Vorliegender Text:

:::::

    Sonnenburger Hof war aber kein ausgesprochener Phantasiename, die Sonnenburg war ein Stück weiter bei (oder besser über) der heutigen Ausfahrt Süd. Als man den gleichnamigen Hügel zu Gunsten der Autobahn abgetragen hat, war vom alten Gerichtsort schon lange nichts mehr übrig.

    Wie auch immer, der Sonnenburgerhof erholte sich von den Anfangsproblemen und war dann noch lange ein beliebtes Gasthaus mit Aussicht, und vor der Autobahn auch eine willkommene Etappe auf der Fahrt nach dem Süden. Wie lange ist das alte Hotel schon ein Wohnhaus? Ich weiß es gar nimmer. Eine Ansichtskarte mit Abbildungen des Inneren habe ich noch am Flohmarkt ergattert.

    1. Hier muss ich nachbessern, hat mich selbst jetzt interessiert und doch noch mal nachgelesen. Die Haltestellen Sonnenburgerhof, Gärberbach, Nockhofweg und Außerkreith sind bergwärts erst 1918 aufgelassen worden. Bis auf Sonnenburgerhof wurden si ab 1919 als Bedarfshaltestellen in beide Richtungen geführt, beim Sonnenburgerhof blieb die Regelung bestehen.

    2. Hier muss ich nachbessern, hat mich selbst jetzt interessiert und doch noch mal nachgelesen. Die Haltestellen Sonnenburgerhof, Gärberbach, Nockhofweg und Außerkreith sind bergwärts erst 1918 aufgelassen worden. Bis auf Sonnenburgerhof wurden sie ab 1919 als Bedarfshaltestellen in beide Richtungen geführt, beim Sonnenburgerhof blieb die Regelung bestehen.

      1. Ah, danke! Das weiß ich noch, man mußte es dem Fahrer oder Schaffner vor der Abfahrt sagen damit der Zug In Gärberbach stehenbleibt. Man sagte tatsächlich „Zug“. Auch das Abfahrtssignal – zwei Pfiffe mit der Trillerpfeife des Schaffners – klingt noch in den Ohren, inklusive des tiefen Brummtons beim Anfahren.

        1. Ja, das Fahrerlebnis Stubaitalbahn von dem die ältere Generation berichtet, habe ich nicht mehr erlebt.
          Auch wenn sich die Bahn heute eher wie eine Straßenbahn ansieht, ist es doch noch immer eine Eisenbahn (bzw Nebenbahn), und es wir auch von Zügen gesprochen. Einem Stubaier zu sagen, man kommt mit der Straßenbahn wird dort nicht immer wohlwollend aufgenommen. Das ist „ihre“ Eisenbahn.

:::::

Bereitgestelltes Material:
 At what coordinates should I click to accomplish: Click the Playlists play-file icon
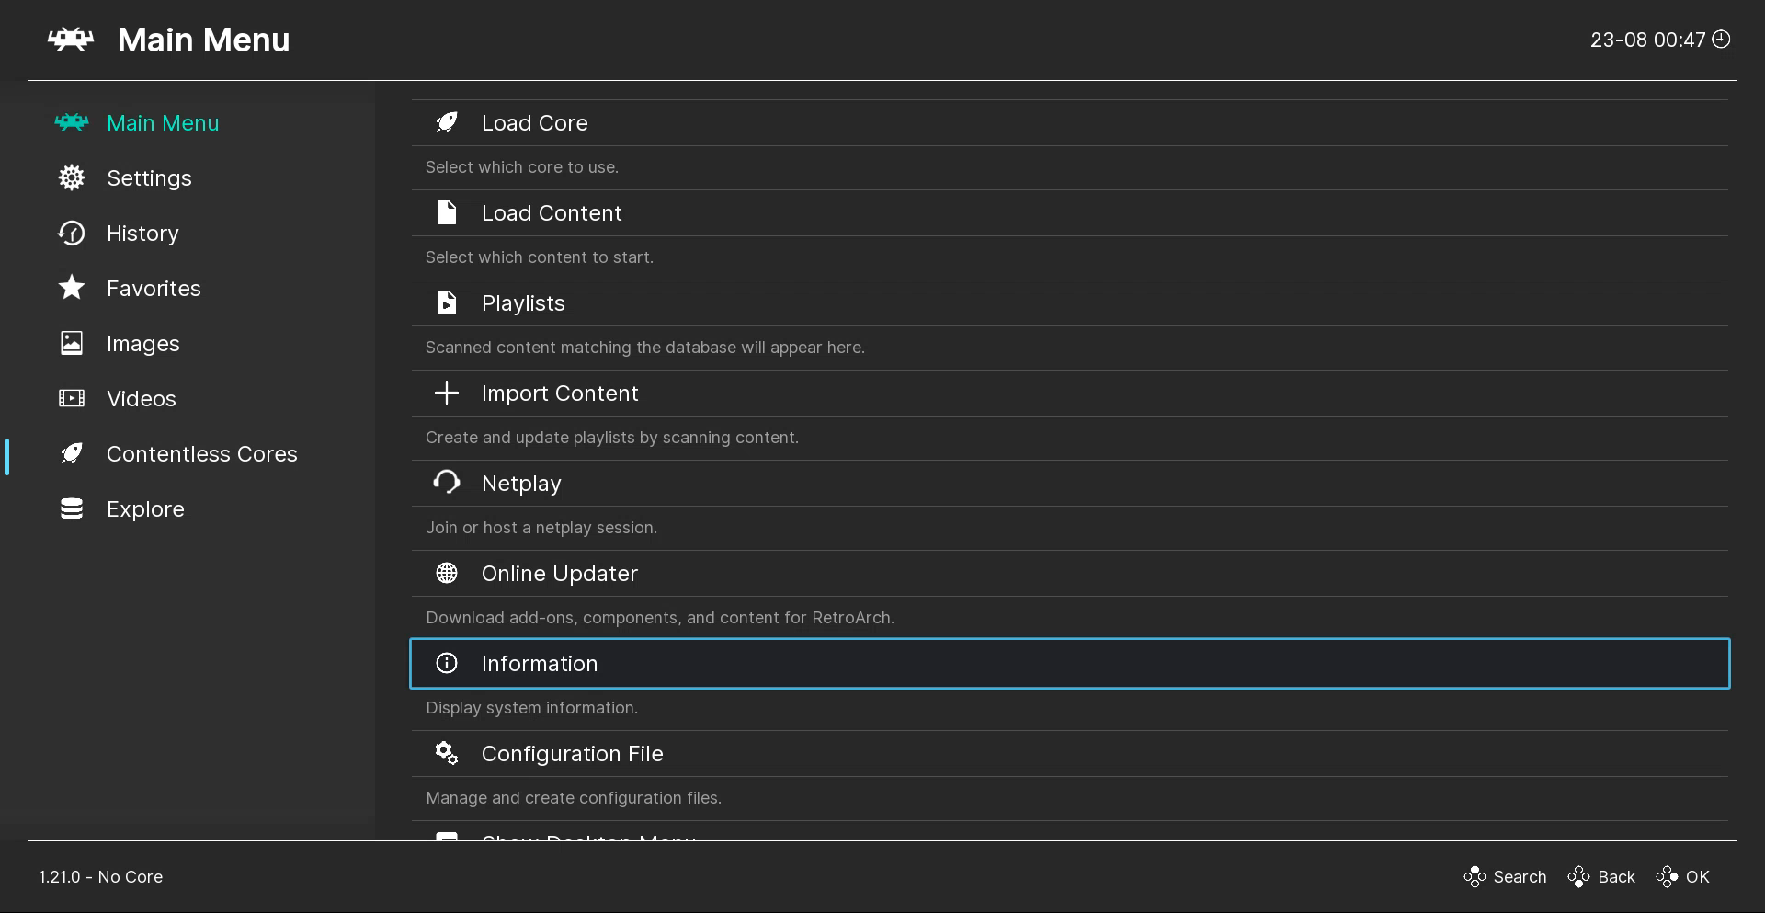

:::::

Aufgabe A: Schreiben Sie aus dem vorliegenden Text den Abschnitt zwischen „Wie auch immer, der“ und „am Flohmarkt ergattert.“, beide Stellen eingeschlossen, wortgetreu ab.
Aufgabe B:
Beantworten Sie anhand des vorliegenden Textes die folgenden Fragen:
(i) Wo befand sich die Sonnenburg?
(ii) In welchem Jahr wurden die Haltestellen Sonnenburgerhof, Gärberbach, Nockhofweg und Außerkreith bergwärts aufgelassen?
(iii) Woraus bestand das Abfahrtssignal?
Aufgabe C:
Prüfen Sie, ob die folgenden Aussagen mit dem vorliegenden Text übereinstimmen, und belegen Sie jede Antwort mit einem wörtlichen Zitat:
(i) Der Sonnenburgerhof erholte sich nicht von seinen Anfangsproblemen.
(ii) Die Ansichtskarte mit Abbildungen des Inneren stammt vom Flohmarkt.
(iii) Die Stubaitalbahn ist heute keine Eisenbahn mehr, sondern eine Straßenbahn.

Ergebnis A:
Wie auch immer, der Sonnenburgerhof erholte sich von den Anfangsproblemen und war dann noch lange ein beliebtes Gasthaus mit Aussicht, und vor der Autobahn auch eine willkommene Etappe auf der Fahrt nach dem Süden. Wie lange ist das alte Hotel schon ein Wohnhaus? Ich weiß es gar nimmer. Eine Ansichtskarte mit Abbildungen des Inneren habe ich noch am Flohmarkt ergattert.

Ergebnis B:
(i) Ein Stück weiter bei (oder besser über) der heutigen Ausfahrt Süd.
(ii) 1918.
(iii) Aus zwei Pfiffen mit der Trillerpfeife des Schaffners.

Ergebnis C:
(i) Nein: „der Sonnenburgerhof erholte sich von den Anfangsproblemen“
(ii) Ja: „Eine Ansichtskarte mit Abbildungen des Inneren habe ich noch am Flohmarkt ergattert.“
(iii) Nein: „ist es doch noch immer eine Eisenbahn (bzw Nebenbahn)“